* **Work to complete**
State whether each statement agrees with the costs judgment below, answering yes or no and quoting the deciding words of the judgment. 1. The plaintiff seeks costs and disbursements of $5,162. 2. The preservation order application was granted. 3. The costs application was decided at an in-person hearing.

* **Document section**
☆ ☆ ☆

VICTORIA MARGARET MCEVEDY AND MICHAEL THOMAS MCEVEDY AND MICHAEL THOMAS MCEVEDY and BENJAMIN WILLIAM MCALPINE TOTHILL s AND CATHERINE MCEVEDY and ALEXANDRA RUTHERFORD s AND BENJAMIN WILLIAM MCALPINE TOTHILL AND THE...

Case

[2024] NZHC 2902

7 October 2024

No judgment structure available for this case.

IN THE HIGH COURT OF NEW ZEALAND CHRISTCHURCH REGISTRY

I TE KŌTI MATUA O AOTEAROA ŌTAUTAHI ROHE

CIV-2021-409-583

[2024] NZHC 2902

BETWEEN

VICTORIA MARGARET MCEVEDY

Plaintiff

AND

MICHAEL THOMAS MCEVEDY

First Defendant

AND

MICHAEL THOMAS MCEVEDY and BENJAMIN WILLIAM MCALPINE TOTHILL

Second Defendants

AND

CATHERINE MCEVEDY and ALEXANDRA RUTHERFORD

Third Defendants

AND

BENJAMIN WILLIAM MCALPINE TOTHILL

Fourth Defendant

AND

THE PARTNERSHIP OF DUNCAN COTTERILL

Fifth Defendant

Hearing: On the papers

Counsel:

M D Arthur for the Plaintiff

G J Ryan for the First and Third Defendants

A Gaborieau for the Second and Fourth Defendants P McKinnon for the Fifth Defendant

Judgment:

7 October 2024


JUDGMENT OF HARLAND J

(as to costs associated with application under r 11.10 (slip rule) by defendants)


MCEVEDY v MCEVEDY [2024] NZHC 2902 [7 October 2024]

Introduction

[1]    The defendants were unsuccessful in their application under r 11.10 (the slip rule) of the High Court Rules 2016 (the Rules) to correct [83] of my decision in McEvedy v McEvedy1 (the slip rule judgment).2 The plaintiff now applies for costs and disbursements of $5,162 under r 14.2(1)(a) of the Rules.

[2]    I have decided to allow the plaintiff’s application for costs. This judgment sets out my reasons for doing so.

The slip rule judgment

[3]On 21 December 2023, I issued a judgment determining:

(a)        an application by the defendants for security for costs against the plaintiff; and

(b)        an application by the plaintiff for preservation orders in relation to a family trust.

[4]    I granted the security for costs application and rejected the preservation order application. In determining the preservation order application, I stated the following:3

[83] Further, I am satisfied that the first defendant is taking a responsible approach to these proceedings. He has advised the Court, via his counsel, that he will not be drawing on his loan in the meantime until these proceedings are resolved but, further, the amount of the loan concerned, contrary to the plaintiff’s contention, will not completely dissipate the Trust fund even if it was to be drawn down.

☆ ☆ ☆

* **Information shown**
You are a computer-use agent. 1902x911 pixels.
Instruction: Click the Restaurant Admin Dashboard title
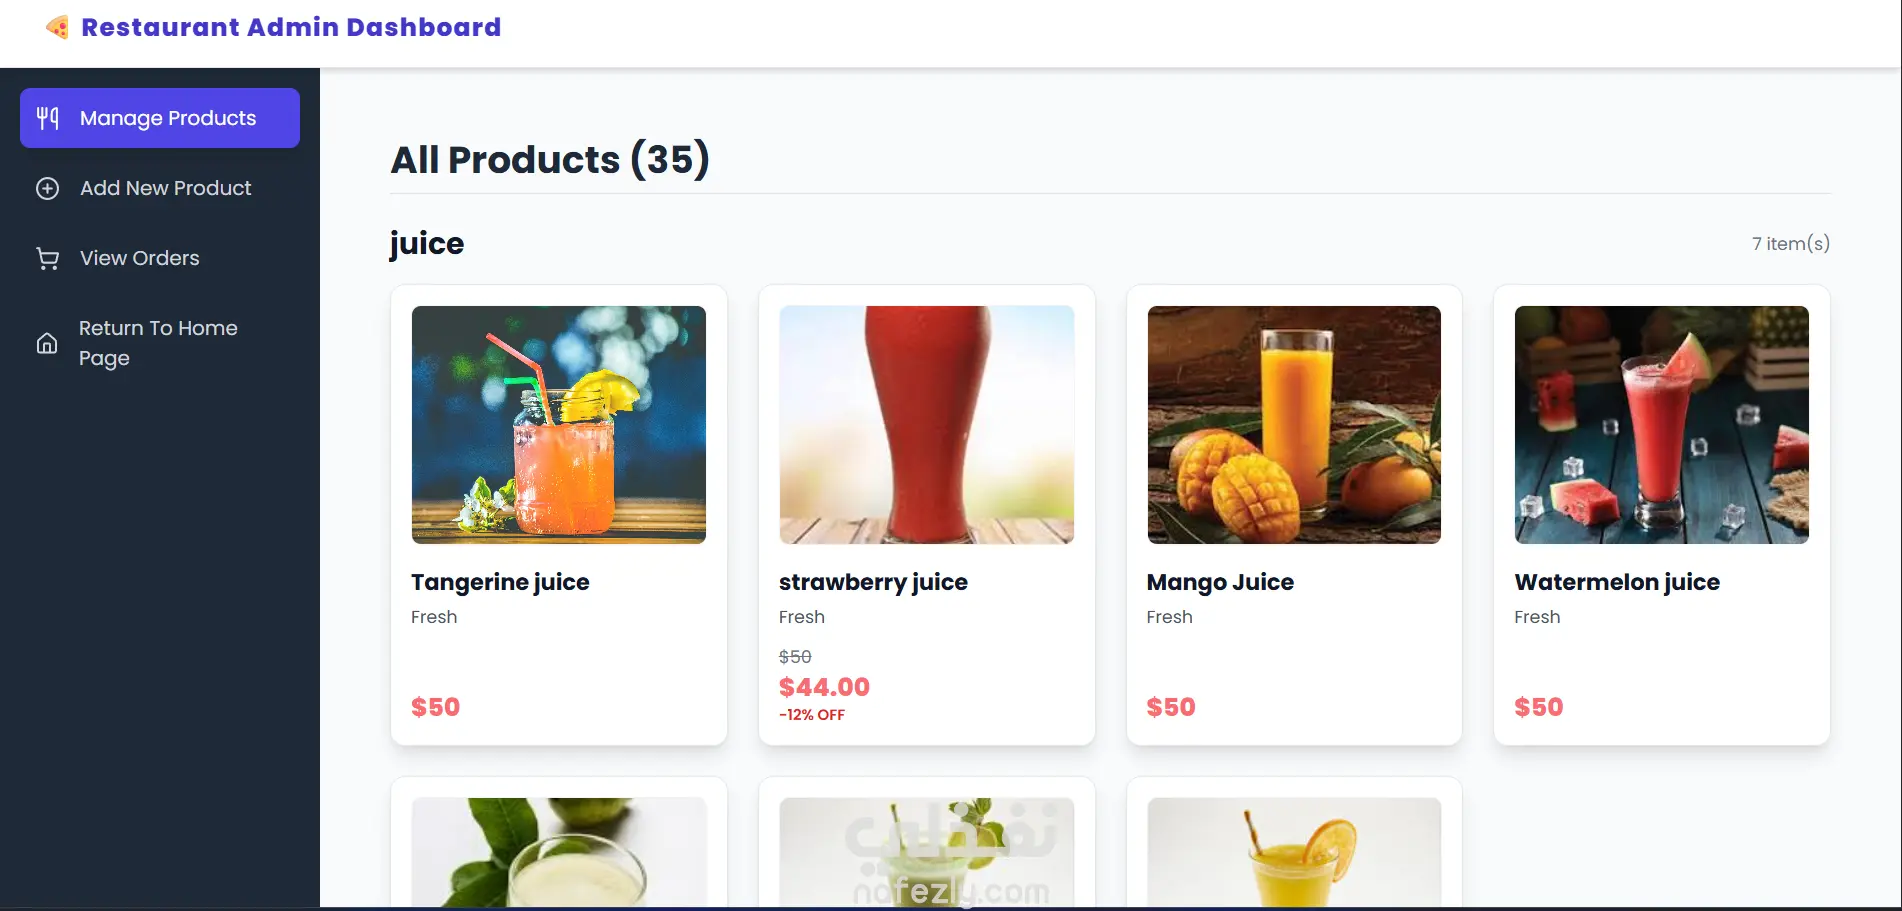coord(291,27)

☆ ☆ ☆

* **Output below**
1. Yes: "The plaintiff now applies for costs and disbursements of $5,162 under r 14.2(1)(a) of the Rules."
2. No: "I granted the security for costs application and rejected the preservation order application."
3. No: "Hearing: On the papers"